### [Material for the task]
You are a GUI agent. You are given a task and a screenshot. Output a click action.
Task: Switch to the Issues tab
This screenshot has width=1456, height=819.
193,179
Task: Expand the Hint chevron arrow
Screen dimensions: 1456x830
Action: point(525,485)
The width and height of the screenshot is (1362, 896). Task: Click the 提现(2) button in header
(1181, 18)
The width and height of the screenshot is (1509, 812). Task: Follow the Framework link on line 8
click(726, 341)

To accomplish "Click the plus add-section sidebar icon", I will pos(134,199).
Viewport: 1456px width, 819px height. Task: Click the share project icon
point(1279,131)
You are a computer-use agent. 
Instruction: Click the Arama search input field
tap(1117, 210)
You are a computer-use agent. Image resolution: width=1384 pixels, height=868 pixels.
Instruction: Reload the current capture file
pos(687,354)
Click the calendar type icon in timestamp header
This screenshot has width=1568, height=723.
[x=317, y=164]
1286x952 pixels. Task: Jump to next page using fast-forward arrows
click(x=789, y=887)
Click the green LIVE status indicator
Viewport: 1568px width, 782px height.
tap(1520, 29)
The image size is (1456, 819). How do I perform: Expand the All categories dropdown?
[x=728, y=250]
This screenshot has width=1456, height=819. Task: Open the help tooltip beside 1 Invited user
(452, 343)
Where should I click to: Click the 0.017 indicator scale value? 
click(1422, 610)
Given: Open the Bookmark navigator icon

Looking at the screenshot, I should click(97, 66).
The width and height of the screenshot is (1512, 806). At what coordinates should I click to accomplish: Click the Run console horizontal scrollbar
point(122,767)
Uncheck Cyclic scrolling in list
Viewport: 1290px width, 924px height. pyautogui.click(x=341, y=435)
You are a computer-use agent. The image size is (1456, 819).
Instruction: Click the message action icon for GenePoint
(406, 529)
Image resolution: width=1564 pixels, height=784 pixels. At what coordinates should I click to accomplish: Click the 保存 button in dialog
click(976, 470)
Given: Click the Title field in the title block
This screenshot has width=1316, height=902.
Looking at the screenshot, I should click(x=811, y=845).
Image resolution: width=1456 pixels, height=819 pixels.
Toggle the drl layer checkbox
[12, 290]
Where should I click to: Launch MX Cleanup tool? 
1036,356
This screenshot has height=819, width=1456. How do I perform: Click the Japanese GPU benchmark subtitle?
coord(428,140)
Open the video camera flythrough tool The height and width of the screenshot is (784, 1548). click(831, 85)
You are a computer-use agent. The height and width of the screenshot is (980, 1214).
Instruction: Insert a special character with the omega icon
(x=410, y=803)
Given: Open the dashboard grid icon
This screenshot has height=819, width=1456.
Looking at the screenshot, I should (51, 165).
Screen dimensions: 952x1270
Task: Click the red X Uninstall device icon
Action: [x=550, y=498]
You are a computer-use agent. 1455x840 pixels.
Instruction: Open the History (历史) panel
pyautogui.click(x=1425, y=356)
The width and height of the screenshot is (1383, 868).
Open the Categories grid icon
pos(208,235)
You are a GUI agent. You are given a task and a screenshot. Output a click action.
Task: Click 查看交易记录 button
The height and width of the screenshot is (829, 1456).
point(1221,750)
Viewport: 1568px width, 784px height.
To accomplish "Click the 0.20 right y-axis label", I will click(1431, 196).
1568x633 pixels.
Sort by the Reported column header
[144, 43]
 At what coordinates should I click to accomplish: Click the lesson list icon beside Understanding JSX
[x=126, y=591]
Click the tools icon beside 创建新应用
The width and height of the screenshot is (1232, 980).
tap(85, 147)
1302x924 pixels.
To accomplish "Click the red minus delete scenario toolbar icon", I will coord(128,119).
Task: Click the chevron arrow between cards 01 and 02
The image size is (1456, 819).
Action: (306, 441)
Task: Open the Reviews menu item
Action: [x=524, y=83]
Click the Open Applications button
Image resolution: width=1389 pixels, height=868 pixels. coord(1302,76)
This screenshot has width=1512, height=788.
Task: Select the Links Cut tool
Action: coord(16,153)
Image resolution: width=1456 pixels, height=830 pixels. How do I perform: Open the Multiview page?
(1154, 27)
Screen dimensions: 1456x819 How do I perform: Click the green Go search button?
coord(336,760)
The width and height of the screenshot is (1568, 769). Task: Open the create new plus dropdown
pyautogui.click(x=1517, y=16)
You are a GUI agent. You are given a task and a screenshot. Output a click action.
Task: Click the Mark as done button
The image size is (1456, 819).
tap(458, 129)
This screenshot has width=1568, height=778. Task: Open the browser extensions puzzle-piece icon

### [Brief]
Only the lines from the one containing "Task: Click the chevron" to the end of the listing belong in the output, each reproduced exactly.

### [Answer section]
Task: Click the chevron arrow between cards 01 and 02
The image size is (1456, 819).
Action: (306, 441)
Task: Open the Reviews menu item
Action: [x=524, y=83]
Click the Open Applications button
Image resolution: width=1389 pixels, height=868 pixels. coord(1302,76)
This screenshot has width=1512, height=788.
Task: Select the Links Cut tool
Action: coord(16,153)
Image resolution: width=1456 pixels, height=830 pixels. How do I perform: Open the Multiview page?
(1154, 27)
Screen dimensions: 1456x819 How do I perform: Click the green Go search button?
coord(336,760)
The width and height of the screenshot is (1568, 769). Task: Open the create new plus dropdown
pyautogui.click(x=1517, y=16)
You are a GUI agent. You are given a task and a screenshot. Output a click action.
Task: Click the Mark as done button
The image size is (1456, 819).
tap(458, 129)
This screenshot has width=1568, height=778. Task: Open the browser extensions puzzle-piece icon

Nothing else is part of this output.